Le film est empreint des blessures laissées par la guerre : "Nous ( Wenders et Kiefer) avons passé notre enfance dans le même pays en ruines, avec une image de soi détruite, peuplé d’adultes - y compris des parents et des enseignants - qui voulaient frénétiquement se créer un avenir et qui essayaient tout aussi frénétiquement d’oublier le passé « …. L’œuvre d’Anselm Kiefer est profondément ancrée dans l’histoire de l’Allemagne, l’artiste étant comme obsédé par le besoin de faire vivre la mémoire de ce passé tragique, de le questionner et de le représenter. Son art exprime le rejet du silence entourant le nazisme, tel un lanceur d’alerte sur le devoir de mémoire.

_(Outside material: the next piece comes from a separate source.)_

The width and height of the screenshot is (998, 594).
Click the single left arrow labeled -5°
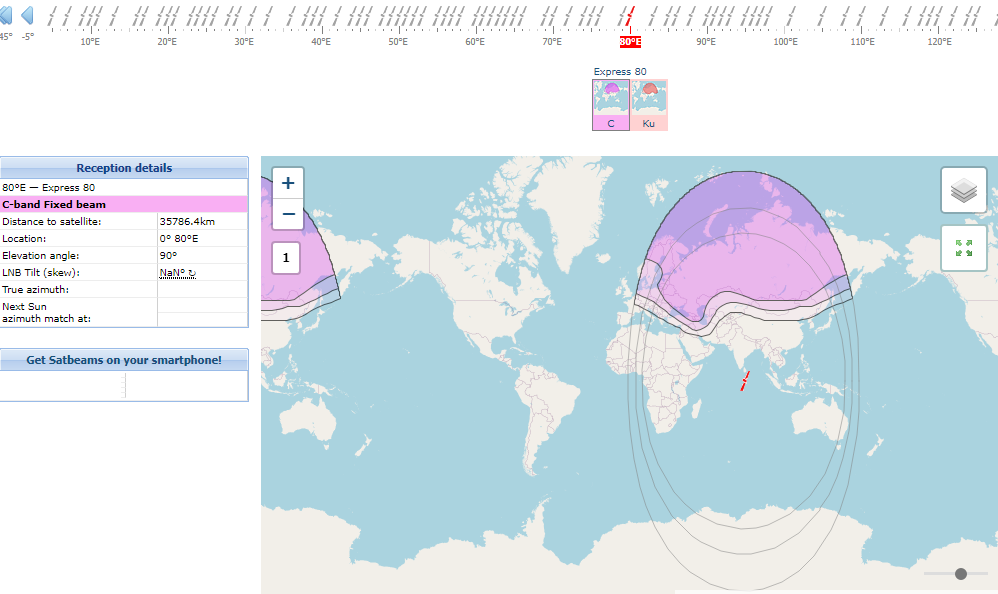pos(27,15)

Wim Wenders plonge le spectateur dans le monde créatif d’Anselm Kiefer par le biais d’allers et retours entre le passé et le présent, par les visites des lieux où il créé ses ateliers : l’Odenwald au début. Ensuite Barjac, dans le Gard en France (1) , véritable village imaginé par Kiefer , qui regroupe diverses constructions architecturales, des tours étranges, de nombreux pavillons, des cryptes souterraines et même un gigantesque amphithéâtre couvert. Hallucinant ! Et enfin Croissy, prés de Paris où il occupe un entrepôt de 36 000 mètres carrés ayant appartenu à la Samaritaine, .
Lorsque l’écran s’éteint, on reste un instant immobile, conscient d’avoir pu, l’espace d’un si court moment, s’immerger, car il n’y a pas d’autre mot, dans l’œuvre de Kiefer. Car, comme dit Wenders « C’est l’œuvre elle-même qui est le moteur du film, c’est une biographie de son art. ….
En sortant de ce film magnifique , on peut dire : « J’étais dans le monde d’Anselm »..
(1) La Ribaute, ancienne filature de Barjac, où Kiefer y passera quinze ans, y installant sa famille et y construisant 80 espaces artistiques éparpillés sur les 40 hectares de la propriété. A son départ, en 2007, La Ribaude devient la Fondation Eschaton que l’on peut désormais visiter.